Students from elementary and middle schools across Shenzhen have started their winter vacations, which means they won’t be attending classes and are free to arrange their time off. A recent online survey showed that nearly six out of ten students plan to spend their vacation staying at home playing computer games.

But rather than gaming alone, students will usually call up their friends and invite them to join as teammates.

“My younger brother has 50 classmates and 30 of them play the same game,” a 10th grade student surnamed Wu told reporters, adding that online games have become a bridge that connects him and his younger brother.

But the trend has caused a headache for parents. A mother surnamed Lin said, “I asked my son what he planned to do during the vacation, and he told me that he would sleep as much as he could and play games as he pleases. I asked him why he doesn’t plan to hang out with his classmates and he said he would form a group with his classmates online and they would play games together.”
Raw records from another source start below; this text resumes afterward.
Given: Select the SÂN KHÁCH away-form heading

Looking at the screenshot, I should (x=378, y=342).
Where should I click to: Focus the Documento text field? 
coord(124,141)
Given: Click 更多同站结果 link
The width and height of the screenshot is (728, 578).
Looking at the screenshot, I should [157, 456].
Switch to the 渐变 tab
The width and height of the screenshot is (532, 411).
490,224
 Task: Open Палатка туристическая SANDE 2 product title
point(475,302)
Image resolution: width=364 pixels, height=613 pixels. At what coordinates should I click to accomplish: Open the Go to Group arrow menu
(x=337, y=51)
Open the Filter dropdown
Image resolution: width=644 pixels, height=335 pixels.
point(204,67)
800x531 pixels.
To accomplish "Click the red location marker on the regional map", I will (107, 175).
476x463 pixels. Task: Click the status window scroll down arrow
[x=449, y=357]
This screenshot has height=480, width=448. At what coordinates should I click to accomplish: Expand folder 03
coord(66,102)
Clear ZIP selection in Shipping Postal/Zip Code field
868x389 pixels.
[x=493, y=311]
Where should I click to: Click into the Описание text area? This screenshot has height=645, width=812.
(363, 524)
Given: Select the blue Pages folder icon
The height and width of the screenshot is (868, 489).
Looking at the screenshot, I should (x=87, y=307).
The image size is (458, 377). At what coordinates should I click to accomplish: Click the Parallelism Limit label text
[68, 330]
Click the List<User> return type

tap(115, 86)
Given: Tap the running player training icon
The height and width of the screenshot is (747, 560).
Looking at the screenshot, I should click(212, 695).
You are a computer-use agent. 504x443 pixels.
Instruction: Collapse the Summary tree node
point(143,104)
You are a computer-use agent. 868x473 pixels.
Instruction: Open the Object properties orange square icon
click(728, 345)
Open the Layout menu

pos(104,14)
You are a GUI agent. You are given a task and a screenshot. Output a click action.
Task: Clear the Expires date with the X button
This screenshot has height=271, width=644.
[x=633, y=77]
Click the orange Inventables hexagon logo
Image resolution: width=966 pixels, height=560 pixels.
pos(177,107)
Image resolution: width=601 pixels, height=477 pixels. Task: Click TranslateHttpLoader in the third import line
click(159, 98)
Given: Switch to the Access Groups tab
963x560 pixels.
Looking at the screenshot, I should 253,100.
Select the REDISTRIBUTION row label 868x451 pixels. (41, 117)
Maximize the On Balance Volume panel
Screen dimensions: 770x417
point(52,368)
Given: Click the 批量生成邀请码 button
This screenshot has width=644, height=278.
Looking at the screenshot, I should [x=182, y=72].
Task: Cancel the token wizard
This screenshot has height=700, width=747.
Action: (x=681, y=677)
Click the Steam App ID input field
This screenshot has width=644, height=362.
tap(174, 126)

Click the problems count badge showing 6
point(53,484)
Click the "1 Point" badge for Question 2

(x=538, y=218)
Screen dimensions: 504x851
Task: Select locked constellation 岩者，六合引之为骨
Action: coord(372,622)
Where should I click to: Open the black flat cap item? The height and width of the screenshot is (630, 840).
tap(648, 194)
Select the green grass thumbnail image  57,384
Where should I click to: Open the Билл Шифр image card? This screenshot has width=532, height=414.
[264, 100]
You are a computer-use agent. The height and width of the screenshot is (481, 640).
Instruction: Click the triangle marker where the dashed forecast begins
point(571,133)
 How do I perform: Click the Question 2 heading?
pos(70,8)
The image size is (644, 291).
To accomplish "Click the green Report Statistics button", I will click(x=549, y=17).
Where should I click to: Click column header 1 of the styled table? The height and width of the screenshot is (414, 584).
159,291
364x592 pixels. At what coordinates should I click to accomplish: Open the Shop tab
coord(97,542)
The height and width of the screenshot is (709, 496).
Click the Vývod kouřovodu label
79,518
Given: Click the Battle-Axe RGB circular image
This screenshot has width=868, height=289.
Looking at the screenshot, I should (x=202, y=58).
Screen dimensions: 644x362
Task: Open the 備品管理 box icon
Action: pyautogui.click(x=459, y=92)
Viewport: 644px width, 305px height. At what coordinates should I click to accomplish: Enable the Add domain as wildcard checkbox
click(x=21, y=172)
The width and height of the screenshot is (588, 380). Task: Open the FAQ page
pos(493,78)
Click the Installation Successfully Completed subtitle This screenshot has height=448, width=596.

A recent report showed that an average of more than 29.1 percent of preschoolers (aged 3 to 6) spend 30 minutes or more on the Internet and 60.8 percent of 14-year-old teenagers spend 30 minutes or more on the Internet and 60 percent playing games.

To help students have a happy and productive vacation, experts offered some suggestions.

Professor Wu Yan from the Humanities Center of the South University of Science and Technology of China told parents that children playing games is by no means the reason for disharmony in families.

From the perspective of Wang Lamei, an association professor of School of Psychology and Society at Shenzhen University, gaming is a good thing for kids, but they should play games that will actually benefit them.

In Wang’s opinion, beneficial games cultivate children’s cognitive competence, compassion, skill sets and interpersonal communication.

A senior psychology teacher at Shenzhen Middle School Wang Xinhong suggested parents communicate with teenagers and respect them, but at the same time they should let their children know that there are “bottom lines.”

Jiang Zhenyu, a professor of Science Fiction at Beijing Normal University who played games in his childhood, shared his experience negotiating with his father about playing games. He suggested parents let kids know that “there are some things in life that should be given up.”